■ **Exercise directions**
Below are the records; copy each line in which "Select" can be found.

*** Opening of Information provided ***

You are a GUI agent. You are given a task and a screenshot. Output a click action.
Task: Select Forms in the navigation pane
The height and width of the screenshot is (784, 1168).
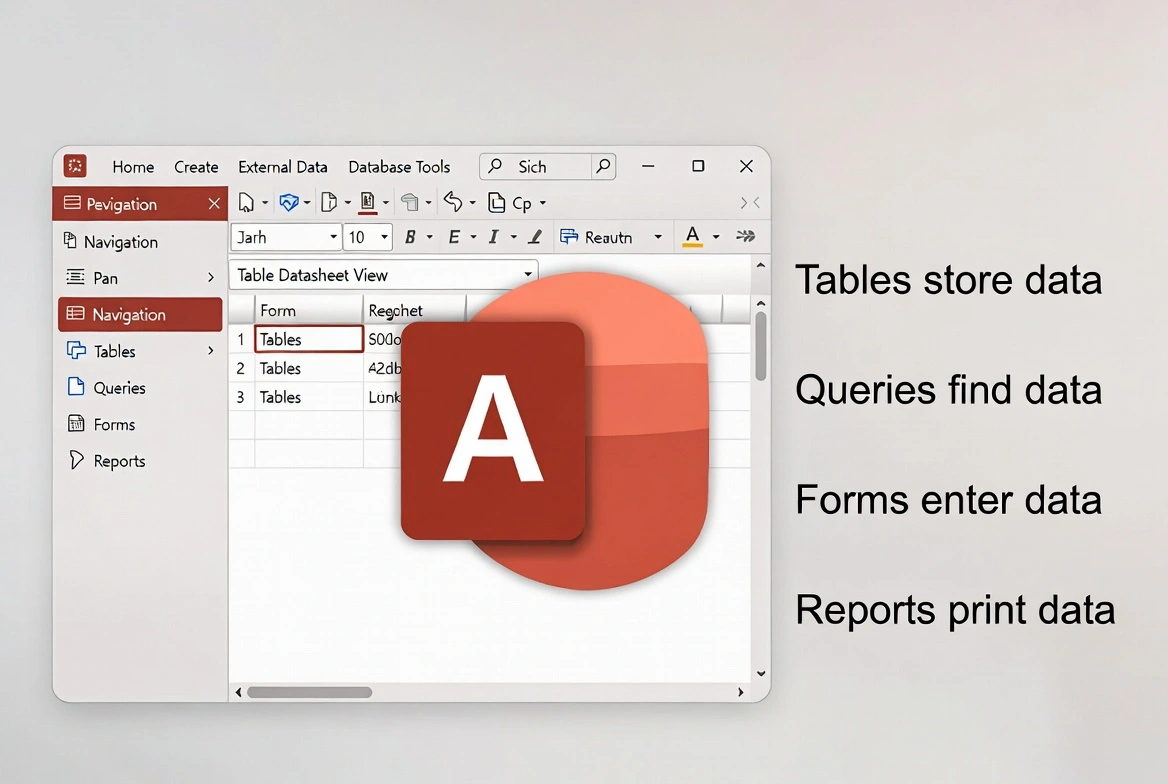pos(112,424)
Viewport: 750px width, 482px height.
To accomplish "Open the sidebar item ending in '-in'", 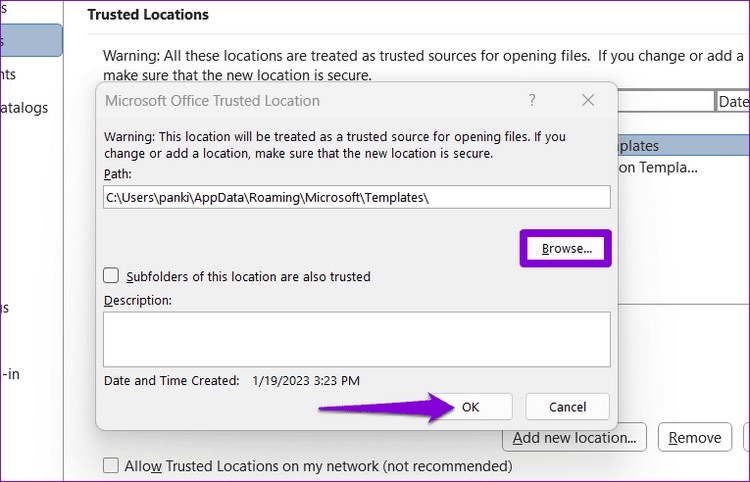I will tap(10, 374).
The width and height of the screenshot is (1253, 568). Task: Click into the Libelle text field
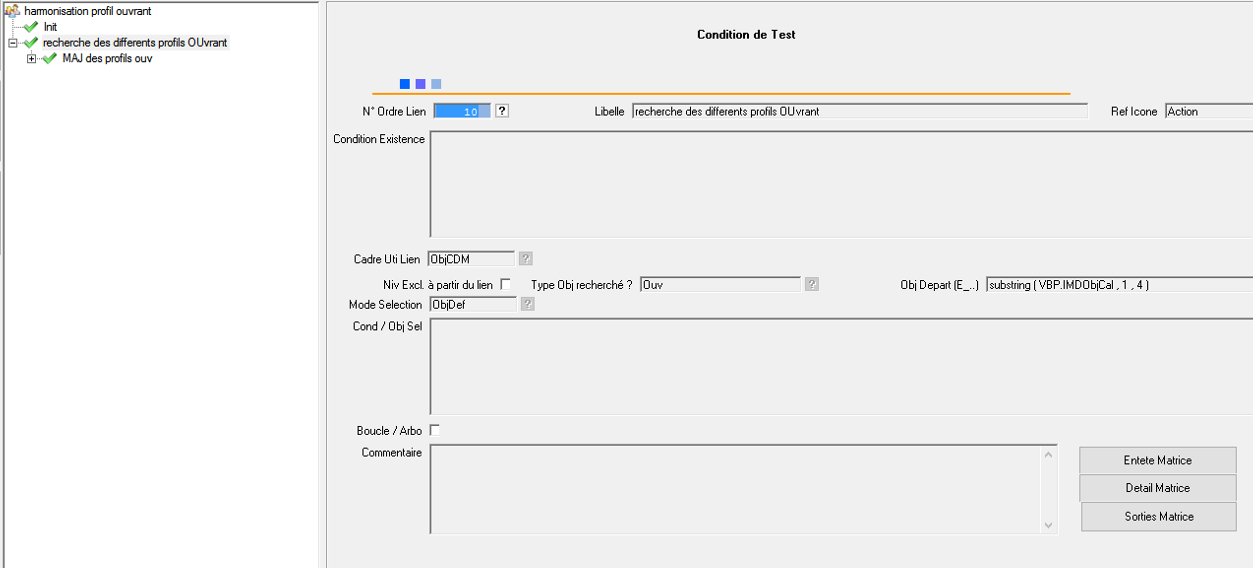pos(859,112)
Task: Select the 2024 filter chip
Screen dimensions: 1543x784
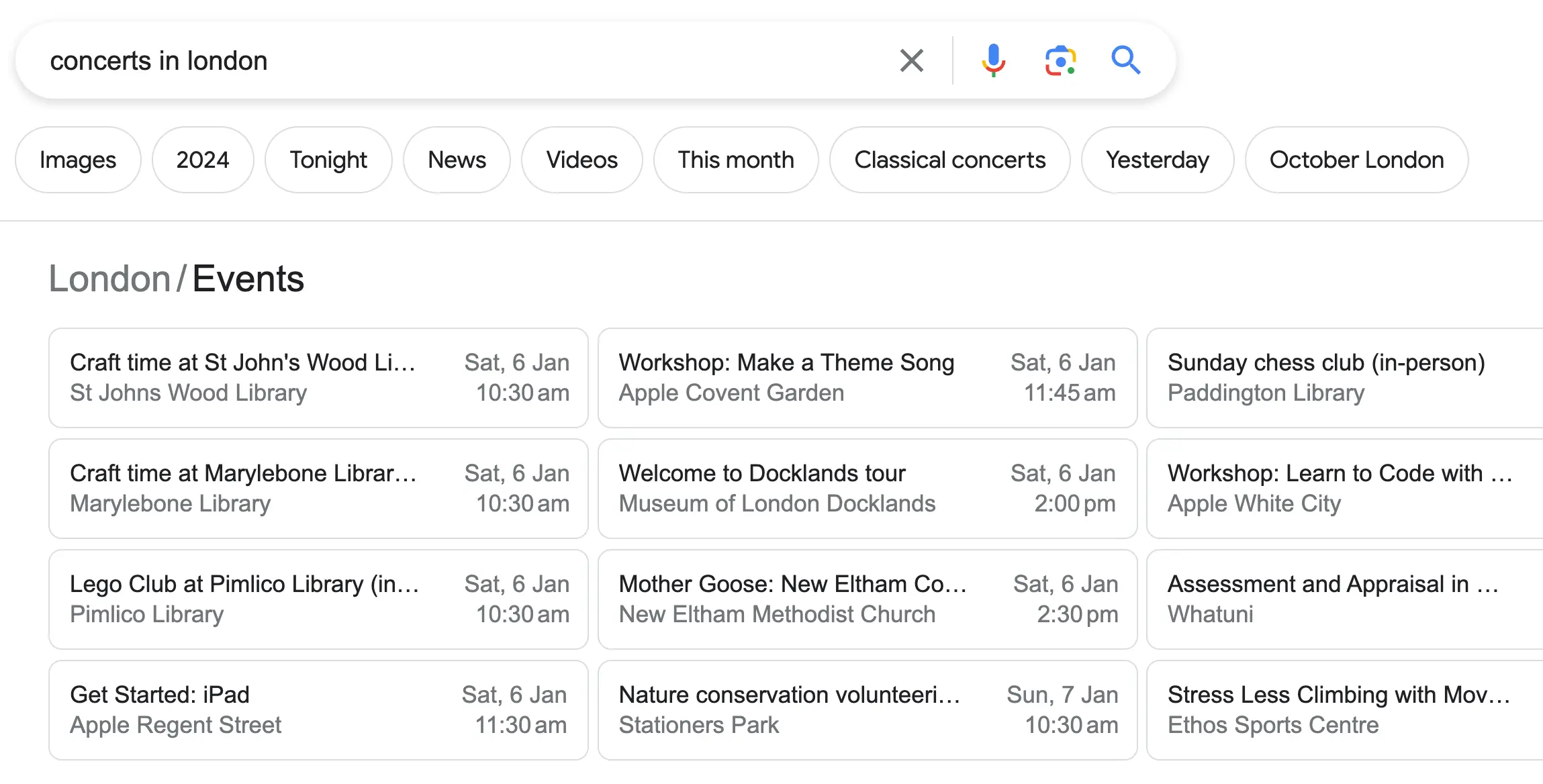Action: 203,160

*** Close of Information provided ***

■ **Response box**
Task: Select Forms in the navigation pane
Task: Select the 2024 filter chip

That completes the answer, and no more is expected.